「探究の時間」と教師のマインドセット 〜エキシビションに向かって〜
ホロコーストミュージアムのインパクトがとてつもなく大きかったことは前述の通り。
norainnorainbows1718.hatenablog.jp
その中でも、冒頭の写真の引用句が一番私の心を掴みました。
「This Museum is not an answer. It is a question.」
ちなみに、私流の翻訳だと、「この博物館が語っているのは答えではなく、問いである」となります。本校の探究の時間のセントラルアイディアにとても良く似ていると思ったから、印象的だったんだろうな。
主に日本の歴史について探究するユニットでは、歴史を学ぶのではなく、歴史から学ぶということをとても重要視しています。まさに、歴史がどんなことを私たちに問いかけていて、それをこれからにどうつなげていくかという探究。
私はこのユニットを2年続けて担当しましたが、大好きなユニットの一つです。子どもたちの歴史に対する見方がガラッと変わります。子どもたちが「自己選択・自己決定」をかなりの範囲で行使できることも気に入っている理由の一つ。そして、やっぱり概念学習ってこういうことだよなぁと何度も実感できる醍醐味も。
が、しかし、このユニットは教える側にとっては、自分のマインドセットの試金石。けっこう、ハードルが高いようです。子どもたちの「歴史的事実の暗記」という知識に偏りが出てしまうことが、どうしても気になってしまう人には苦しいかもしれません。「社会科の教科書に載っていることは全部教えなくては・・・!!」という人にも。
教師側の心持ち一つで、「探究の時間」があっという間に「社会科」に早変わりなんていう悲しいことが起こってしまうのです。
どのようにしたら教師のマインドセットの変化を促せるのか?
ルームメイトと話していても、お互いに具体的な実践のエピソードになると必ずそこが課題として浮き彫りになります。彼女の学校はもう20年近くPYP校として実践を続けているにも関わらずまだこの問題があるんだなーと思うと安心するやら、不安になるやら・・・(笑)まぁ、結局いつも「It's a process.」「It takes time...」と彼女が言って、話は続いていく。

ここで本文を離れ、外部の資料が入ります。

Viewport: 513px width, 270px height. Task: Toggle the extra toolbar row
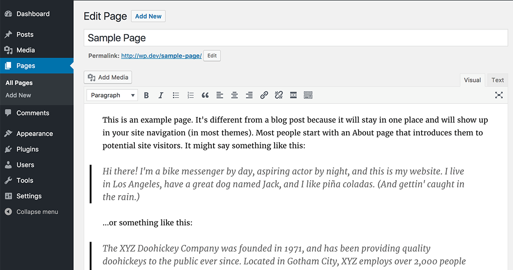[x=308, y=95]

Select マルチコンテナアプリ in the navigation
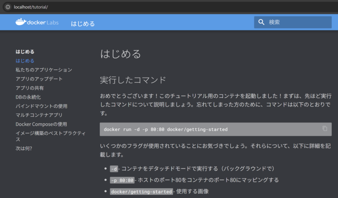click(39, 115)
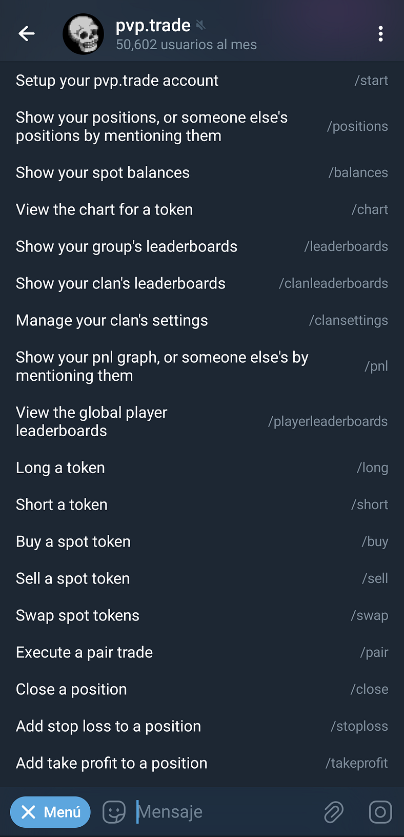Tap the back arrow icon
This screenshot has height=837, width=404.
27,34
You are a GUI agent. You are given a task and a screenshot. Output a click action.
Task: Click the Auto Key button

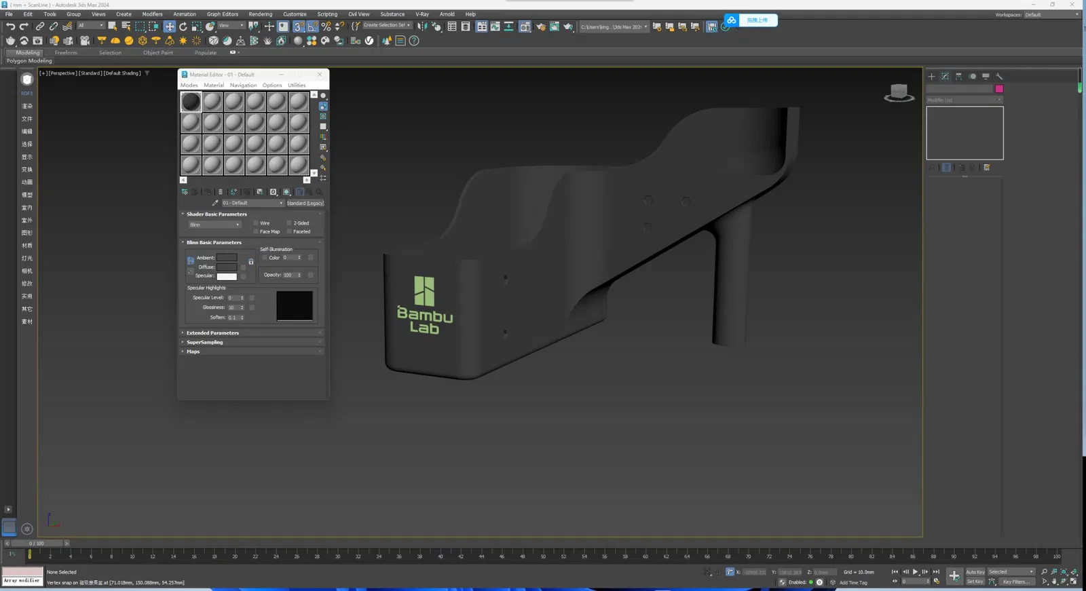pyautogui.click(x=975, y=572)
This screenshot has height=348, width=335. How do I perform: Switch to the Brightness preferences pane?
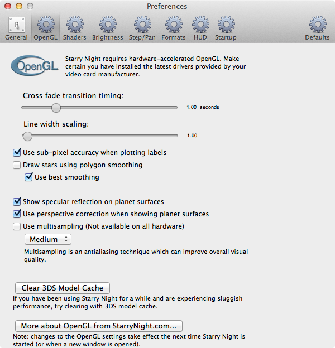point(108,28)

それでも、二人で校内研修についてあーでもない、こーでもないとアイディアを出し合うのは楽しいです。
さて、本校では年度終わりのエキシビションに向けての準備が着々と進んでいます。エキシビションとは6年間の学びの集大成をお祝いする発表会とそこまでのユニット全体をさします。グループ探究と個人探究の融合で、PYPの学びの要素を理解し、それを活用できるようになったこと、つまりは「自分で探究のサイクルを回せるようになった」ことをお披露目するわけです。

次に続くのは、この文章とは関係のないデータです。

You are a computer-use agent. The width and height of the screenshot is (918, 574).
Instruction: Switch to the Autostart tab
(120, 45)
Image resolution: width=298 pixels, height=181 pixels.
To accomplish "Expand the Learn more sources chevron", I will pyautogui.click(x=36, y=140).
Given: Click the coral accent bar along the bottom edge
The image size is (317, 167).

初年度なので、当然手探り。私たちは子どもの順応性の高さに完全に置いていかれていることも・・・。もちろん、ここに来て手応えを感じ始めた教師もいます。今までの積み重ねが、彼の中でなんらかの意味をもってつながってきたのだと頼もしく感じています。
こちらに来てからも、オンラインで週に1回は担当のグループの子どもたちとミーティングをしています。夏休み明けまでは、あくまでも助走期間。今ある問題意識の種をいろいろな角度から検討する。そのお手伝いが私の役割です。夏休み中にいろいろと調べたり考えたりした結果、トピックがガラッと変わってしまったっていいんです!!むしろ、予備知識がほとんどない中で決めたトピックやテーマのまま突っ走れるわけがない。子どもたちが知らないうちに自分たちでレールを敷きすぎないように、ほどよくツッコミを入れる。
そんなやりとりはとても面白い。子どもたちの頭の上で電球がピカッと光るのが見える!そんな感覚に陥ることさえあります。
でも、ここも教師のマインドセットによって左右されてしまう可能性があります。
「子どもたちへのフィードバックはこれで正しいのですか?」
「このワークシートの記入例を出してもらわないと困ります!」
こういうふうに訴えてくる先生方が本当に必要としていることはなんなのか・・・。
ここでの学びも活かして考え続けたいと思います。